PROBLEM REQUIREMENTS:
All of the records below must be output exactly, with no pictures carried over.

+===+

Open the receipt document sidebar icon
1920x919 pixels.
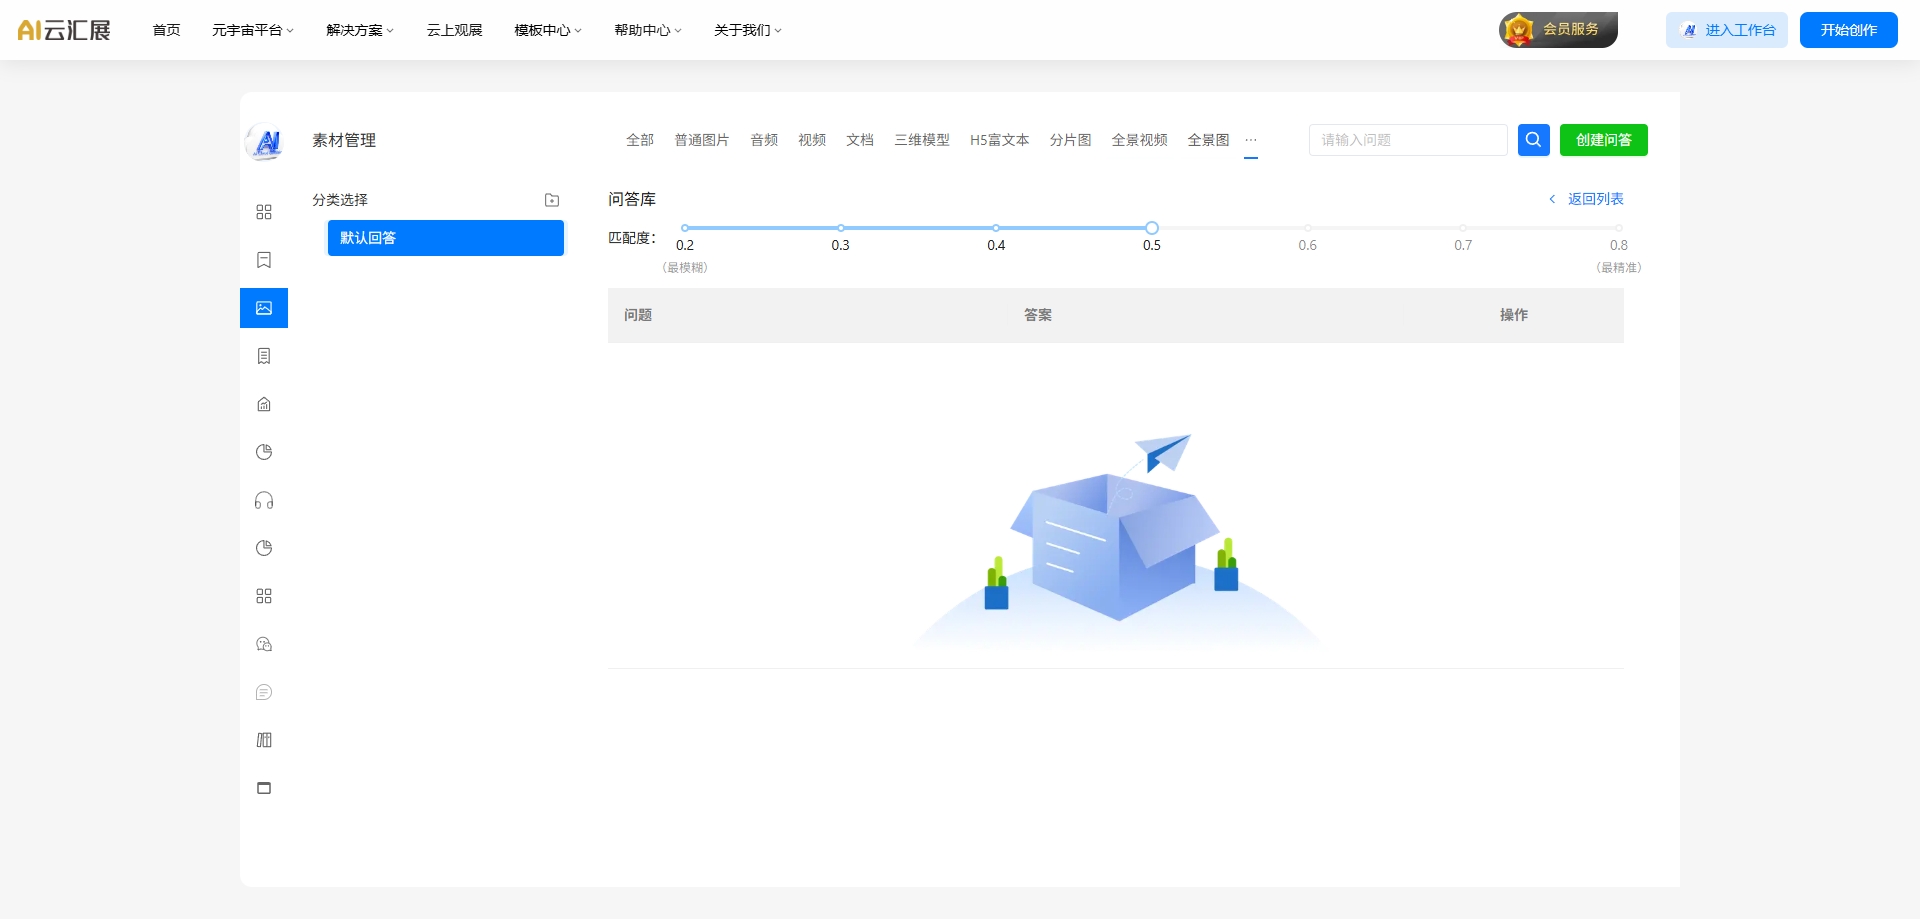tap(264, 356)
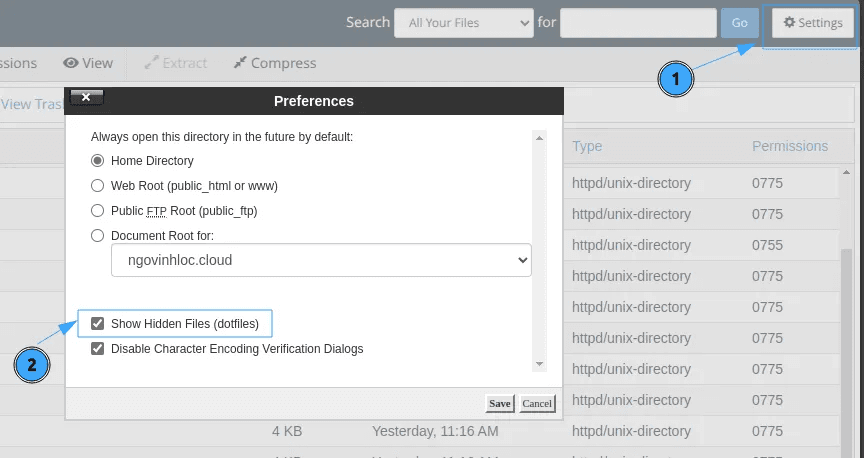Click the eye View toolbar item
The height and width of the screenshot is (458, 864).
click(71, 63)
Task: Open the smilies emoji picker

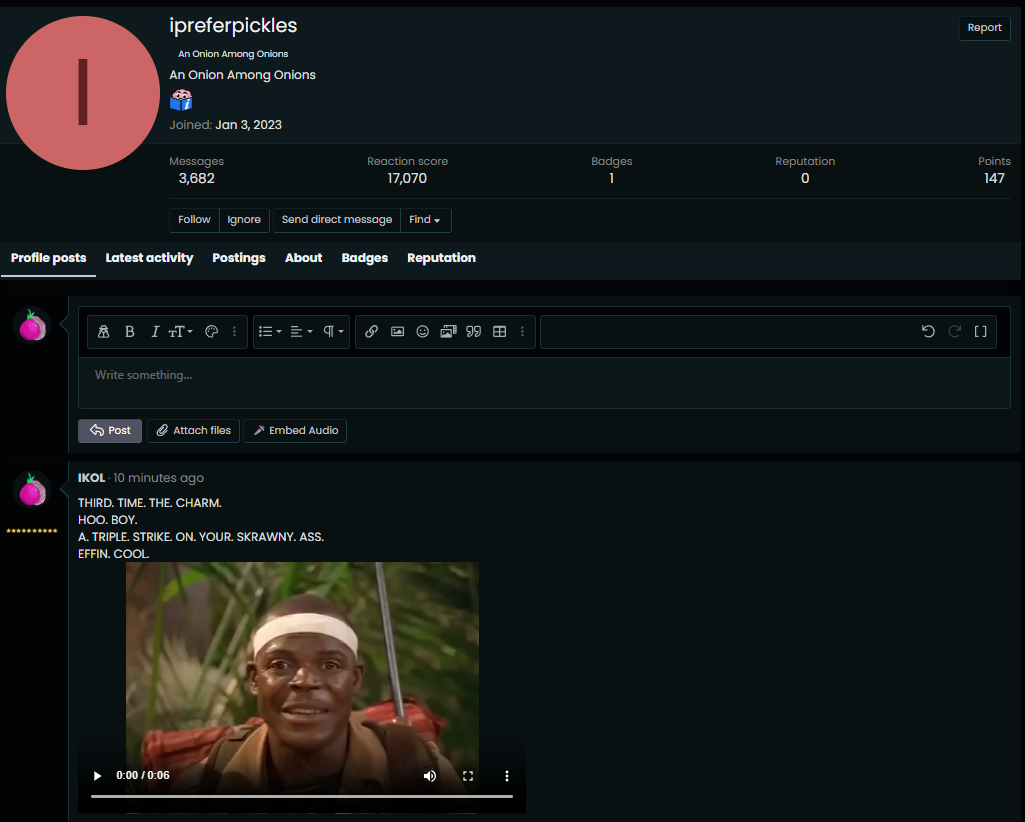Action: [x=422, y=332]
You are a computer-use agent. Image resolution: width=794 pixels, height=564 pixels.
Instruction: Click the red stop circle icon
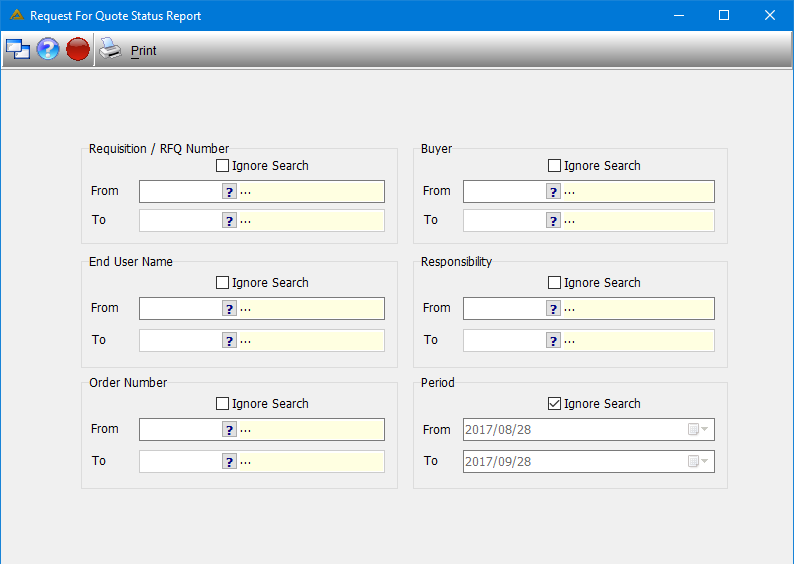click(x=78, y=49)
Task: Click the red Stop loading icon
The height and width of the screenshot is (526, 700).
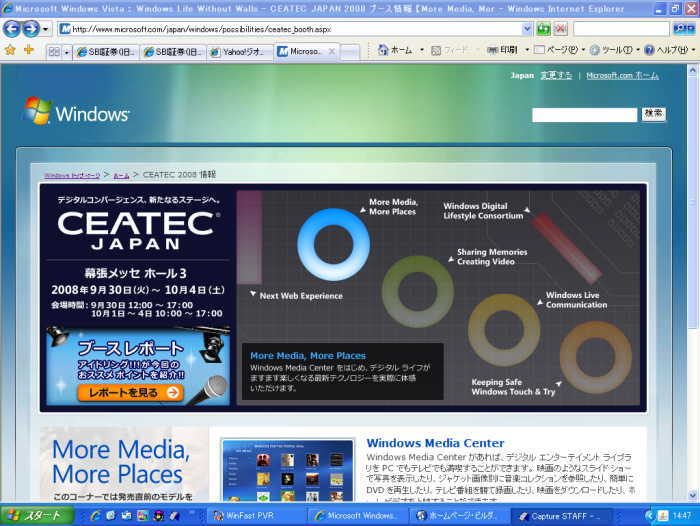Action: click(560, 29)
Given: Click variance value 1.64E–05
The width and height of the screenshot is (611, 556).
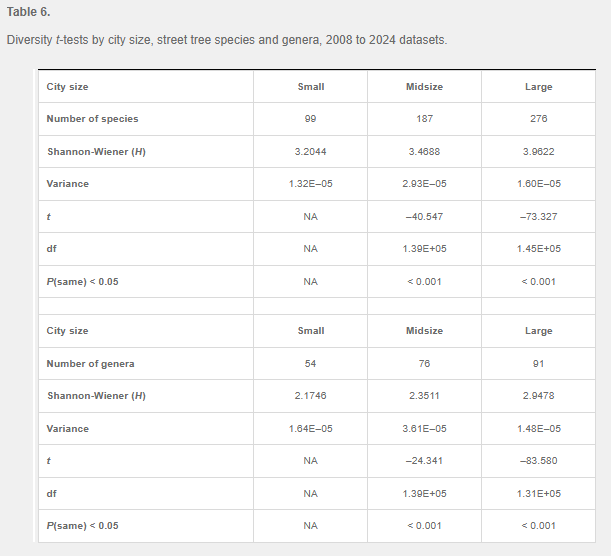Looking at the screenshot, I should pyautogui.click(x=311, y=428).
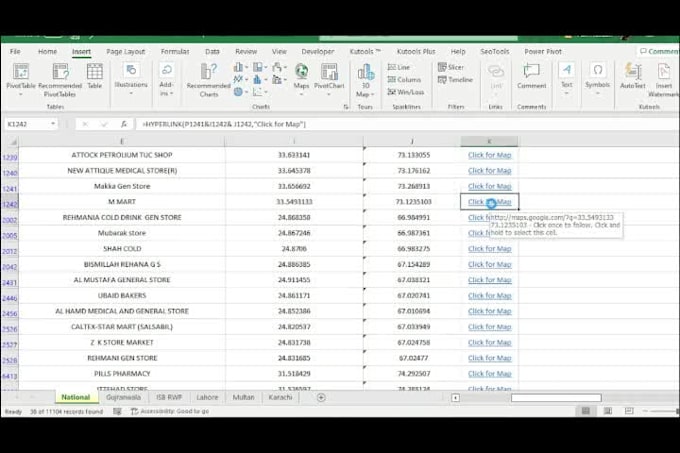Switch to the Lahore sheet tab
Screen dimensions: 680x453
tap(208, 397)

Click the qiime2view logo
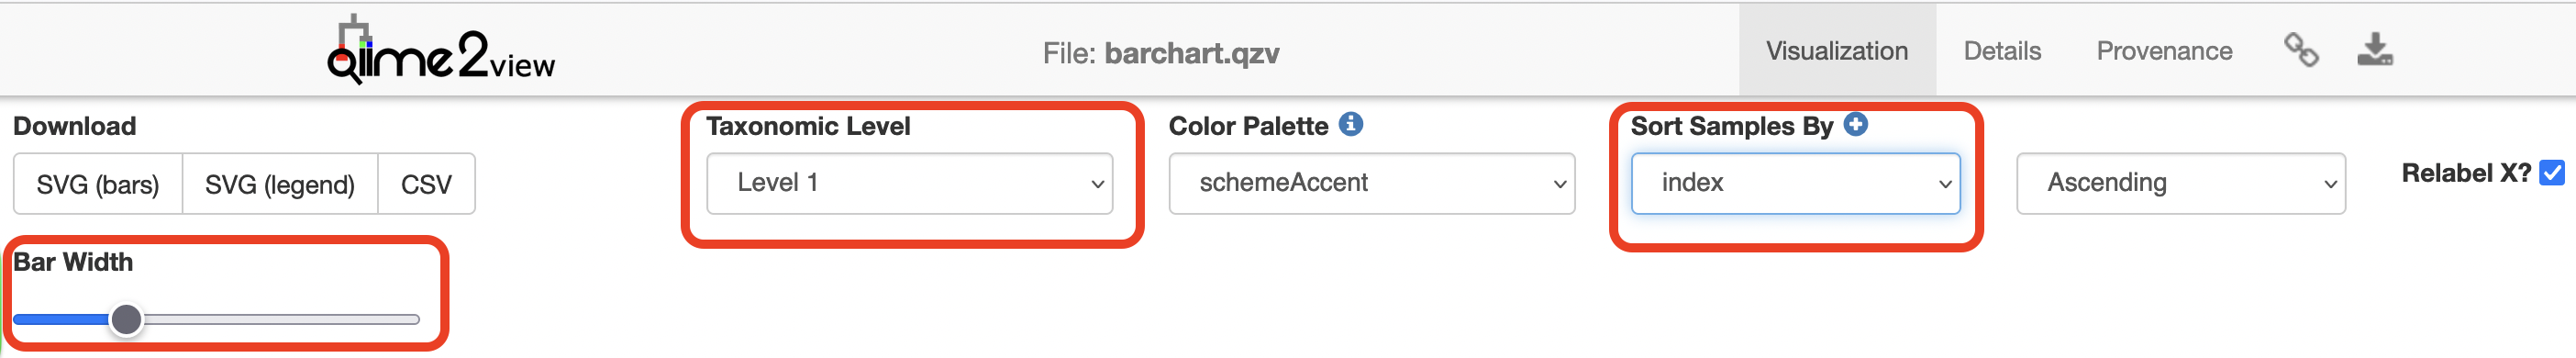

+===+

RESPONSE FOR THIS EXERCISE:
Open the receipt document sidebar icon
1920x919 pixels.
tap(264, 356)
Click the eye View toolbar item
The height and width of the screenshot is (458, 864).
click(71, 63)
Task: Open the smilies emoji picker

Action: [x=422, y=332]
You are a computer-use agent. Image resolution: width=794 pixels, height=564 pixels.
Instruction: Click the red stop circle icon
click(x=78, y=49)
Task: Click the red Stop loading icon
The height and width of the screenshot is (526, 700).
Action: click(560, 29)
Given: Click variance value 1.64E–05
The width and height of the screenshot is (611, 556).
Looking at the screenshot, I should pyautogui.click(x=311, y=428).
Switch to the Lahore sheet tab
Screen dimensions: 680x453
tap(208, 397)

Click the qiime2view logo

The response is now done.